## TASK
Copy out the lines word for word, from the first one through the line that contains "tap(176, 347)", including both. Leave the pictures out.

----

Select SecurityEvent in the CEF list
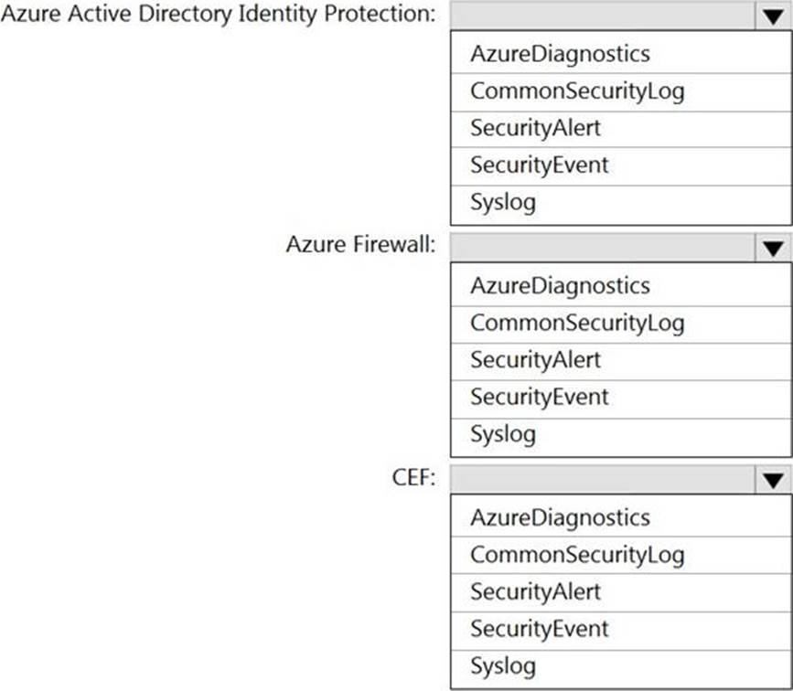620,631
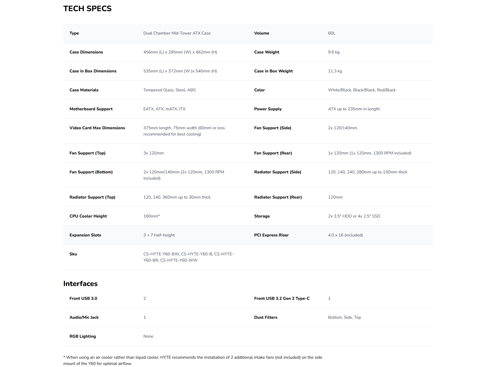Click the 60L volume value
The width and height of the screenshot is (496, 367).
332,33
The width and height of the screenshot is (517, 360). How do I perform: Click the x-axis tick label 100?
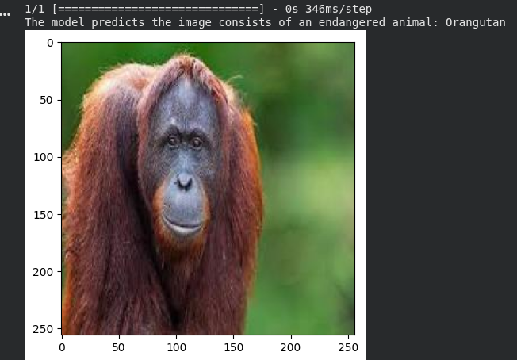tap(176, 347)
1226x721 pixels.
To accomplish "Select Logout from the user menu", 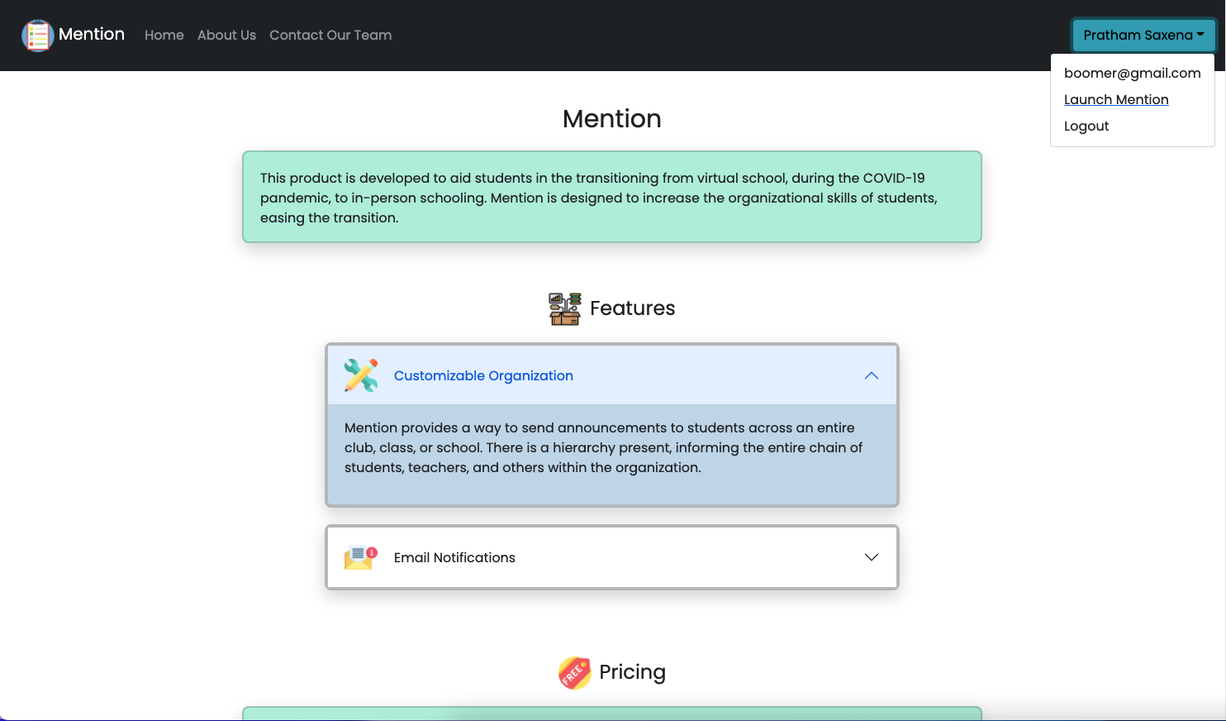I will coord(1086,126).

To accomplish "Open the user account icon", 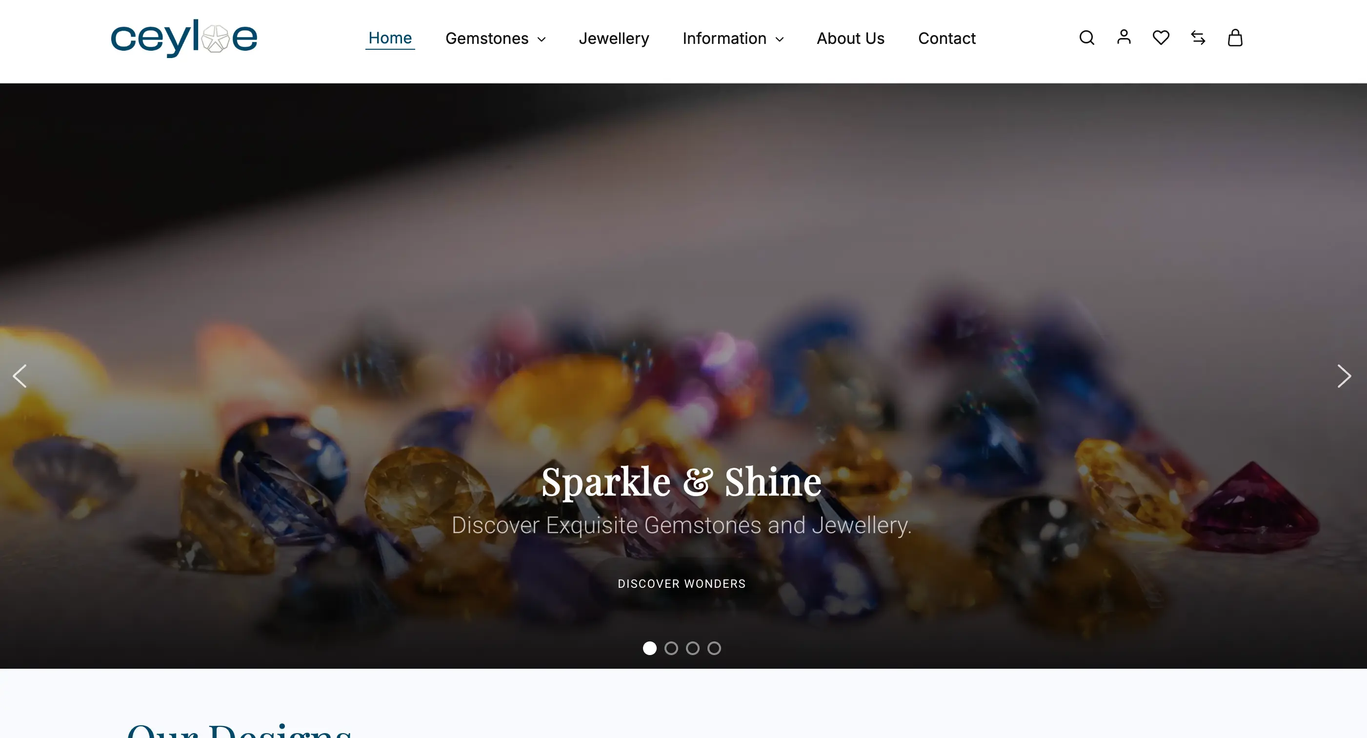I will click(1123, 37).
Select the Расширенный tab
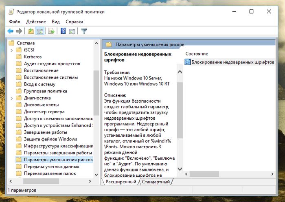The height and width of the screenshot is (202, 285). click(x=121, y=182)

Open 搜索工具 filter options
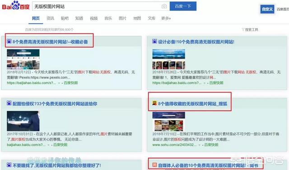250,29
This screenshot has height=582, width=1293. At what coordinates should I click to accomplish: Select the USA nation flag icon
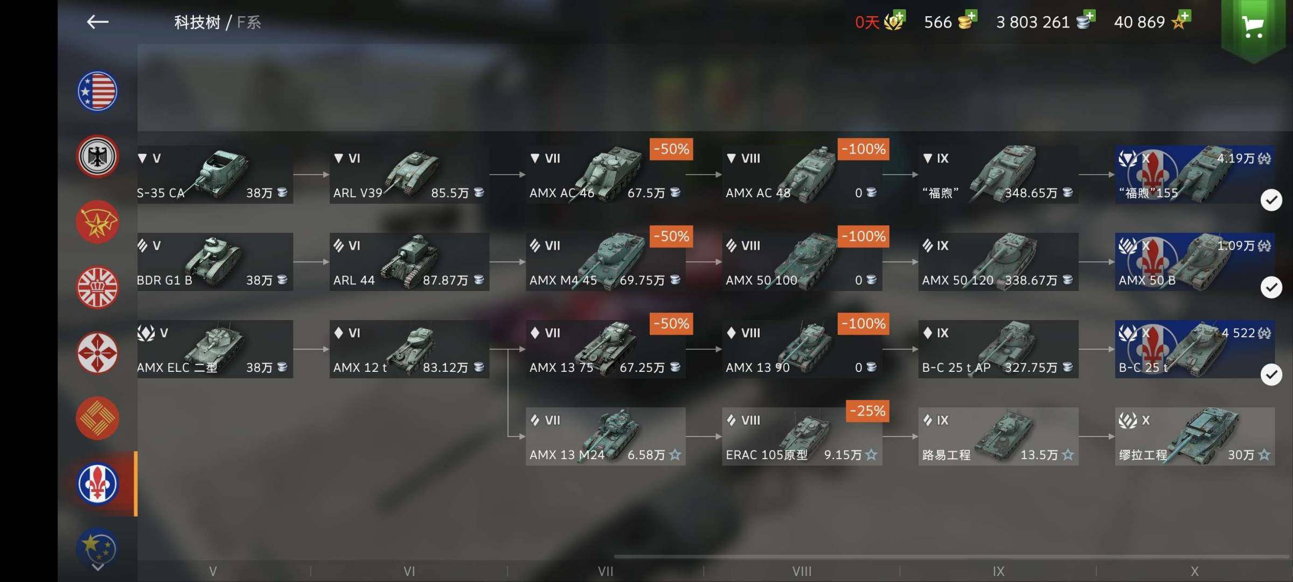click(98, 91)
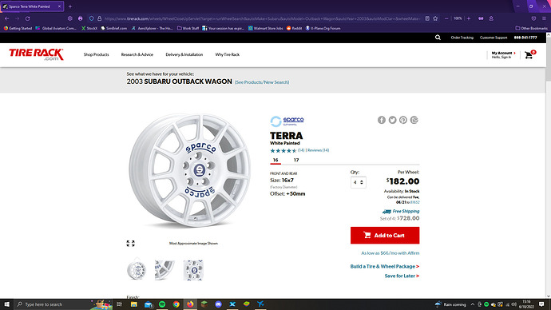
Task: Expand the wheel image to fullscreen
Action: pos(130,243)
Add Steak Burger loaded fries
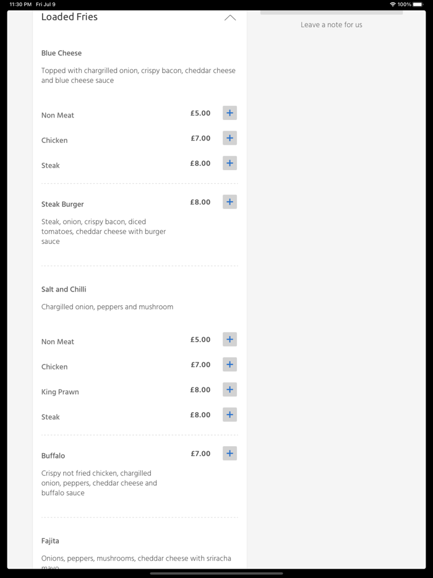 click(229, 202)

----

## THE RESPONSE
Select SecurityEvent in the CEF list
620,631
Click the 60L volume value
The width and height of the screenshot is (496, 367).
332,33
The width and height of the screenshot is (517, 360). How do I perform: Click the x-axis tick label 100?
tap(176, 347)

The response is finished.